Beautiful stretch of water, and great bit of editing Surfanfish. That first clsap og thunder would have had me scurrying though. I love the low paddle strokes on the return journey just in case.


----------



## Dodge (Oct 12, 2005)

Enjoyed the clip and the bass action in another perfect fishing location.

Liked the split screen shots you did.

The storm bird [or his mate] heard in the clip has now arrived here on the GC, and the horny bird is calling a girlfriend through most nights and just hope he gets one soon.


----------



## TheFishinMusician (Feb 5, 2007)

Nice nice nice! 
I agree with the pic in pic stuff. Looks good.

I will, however deduct 2 points for paddle abuse @ 0.07 but I'm giving them back for looking like you've got your dacks around your ankles @ 0.47


----------



## Beekeeper (Aug 20, 2011)

Dodge said:


> Enjoyed the clip and the bass action in another perfect fishing location.
> 
> Liked the split screen shots you did.
> 
> The storm bird [or his mate] heard in the clip has now arrived here on the GC, and the horny bird is calling a girlfriend through most nights and just hope he gets one soon.


I wondered if anybody would pick up on the storm-bird call, Richo... distinctive, eh?

Great work on the fish, piccies & vid, S&F...

Nothing like a thunderstorm to send a bloke home, eh?

Jimbo


----------



## Dodge (Oct 12, 2005)

SurfanFish said:


> RE: Storm Bird. Thanks. Wondered what that was. There has been one outside my window going day and night for a week.


Real bird name is a *Koel* and they migrate from Asia every October, and they keep calling until a girlfriend turns up, a black bird about the size of a crow.

They lay their eggs in nests of other birds and leave them to raise the koel chick.

A few years ago a small bird with her nest in a nearby tree, was working its bum off trying to keep insects up to a koel chick that towered over it in size, yet the little mum bird never stopped working even though she also had chicks of her own to raise.


----------



## SamT (Feb 27, 2011)

Thanks for the report.
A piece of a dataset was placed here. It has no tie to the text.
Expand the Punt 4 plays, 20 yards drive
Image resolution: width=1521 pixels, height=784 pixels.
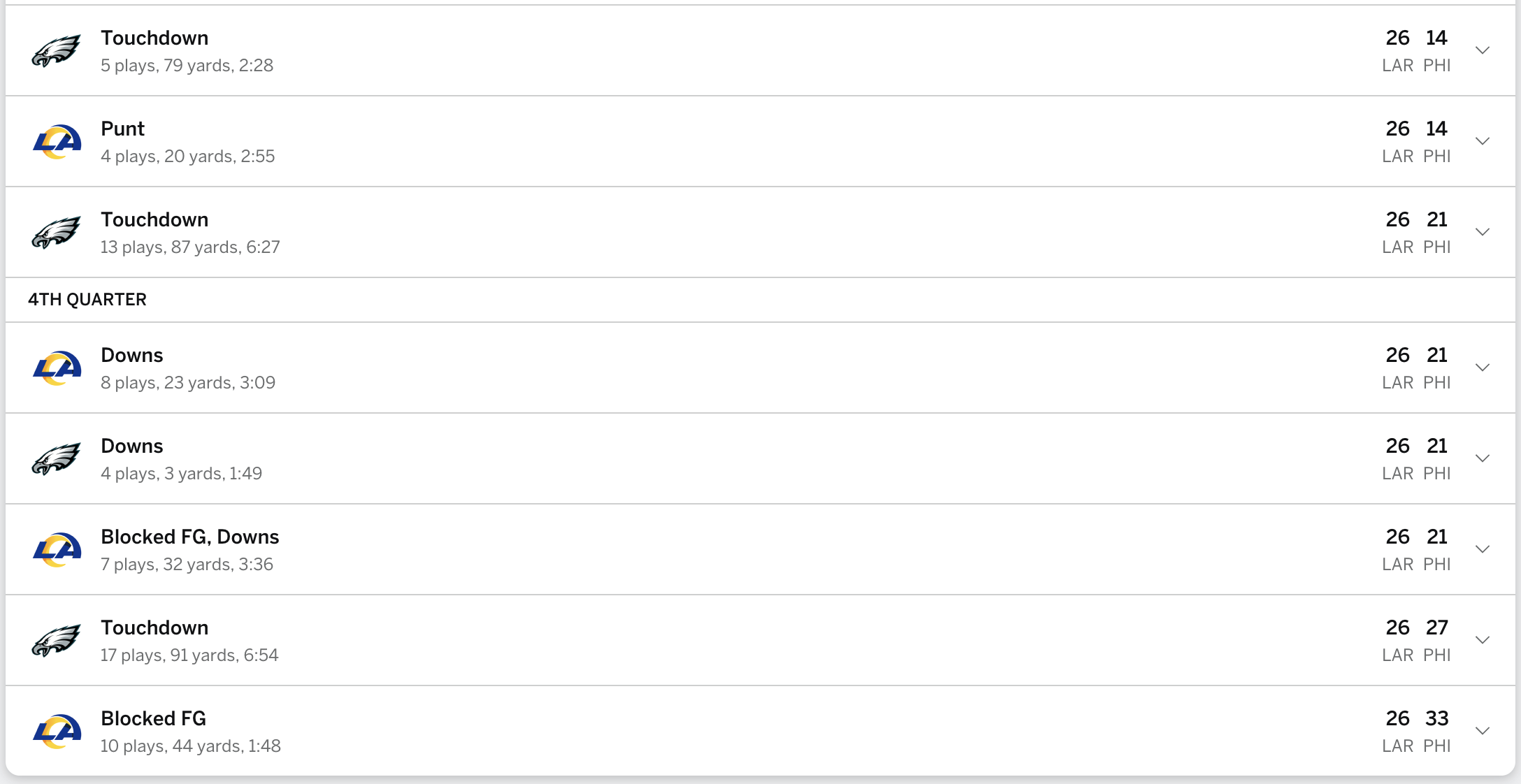(1483, 141)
A great story told well.
For interest, the bird calling is a Common Koel. A cuckoo that is a frequent summer visitor in northern Australia, right at the limit of its range in Victoria.


----------



## Dodge (Oct 12, 2005)

SurfanFish said:


> I enjoy the birds when out and often get frustrated when I can't identify.


Get a pocket copy of *"What Bird is That"* by Neville Cayley, first published in early 1930s, and was source of my koel info years ago.

I first got one when bush walking a long time ago, and on coming home often found the name a bird seen/heard while walking, birds are listed by habitat which makes for easy finding of name.


----------